*** Opening PROVIDED DATA ***

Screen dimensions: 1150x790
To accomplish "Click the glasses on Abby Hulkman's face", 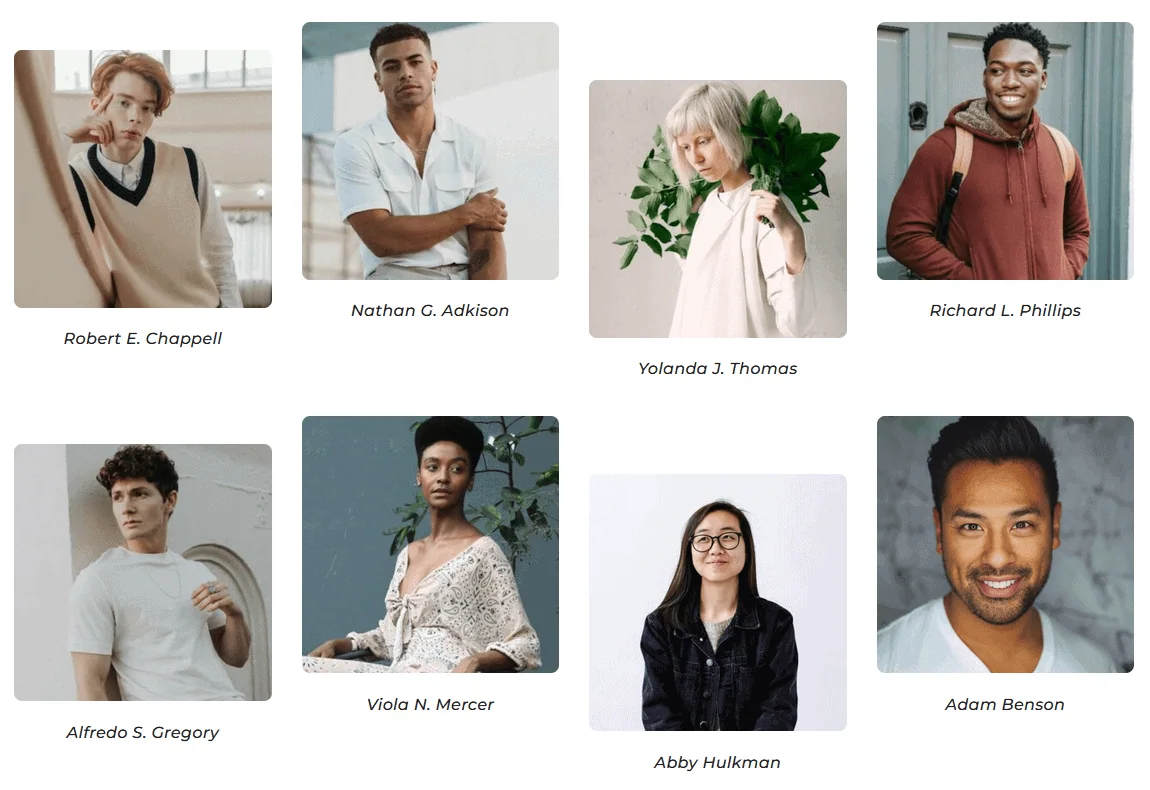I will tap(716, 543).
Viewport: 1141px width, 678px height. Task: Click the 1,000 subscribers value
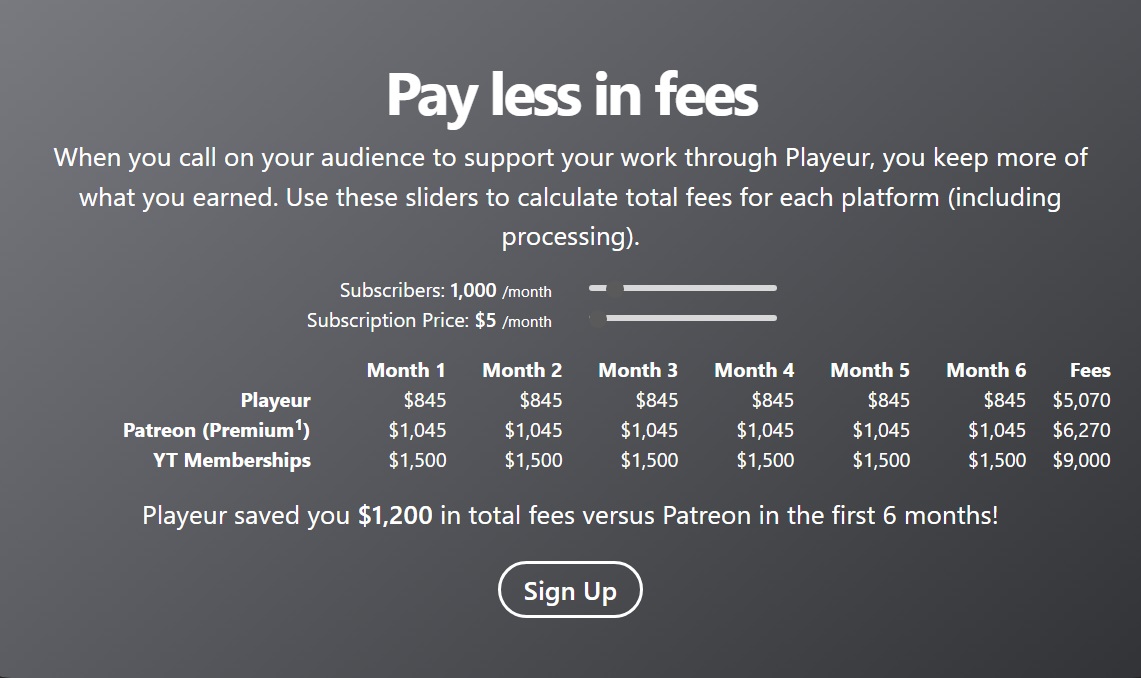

*** Closing PROVIDED DATA ***
*** Opening PROVIDED DATA ***

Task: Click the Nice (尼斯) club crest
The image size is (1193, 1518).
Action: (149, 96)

*** Closing PROVIDED DATA ***

Of all the lines in the data above, show only those that hold the word "Task".

### RESPONSE AREA:
Viewport: 1141px width, 678px height. Task: Click the 1,000 subscribers value
Task: Click the Nice (尼斯) club crest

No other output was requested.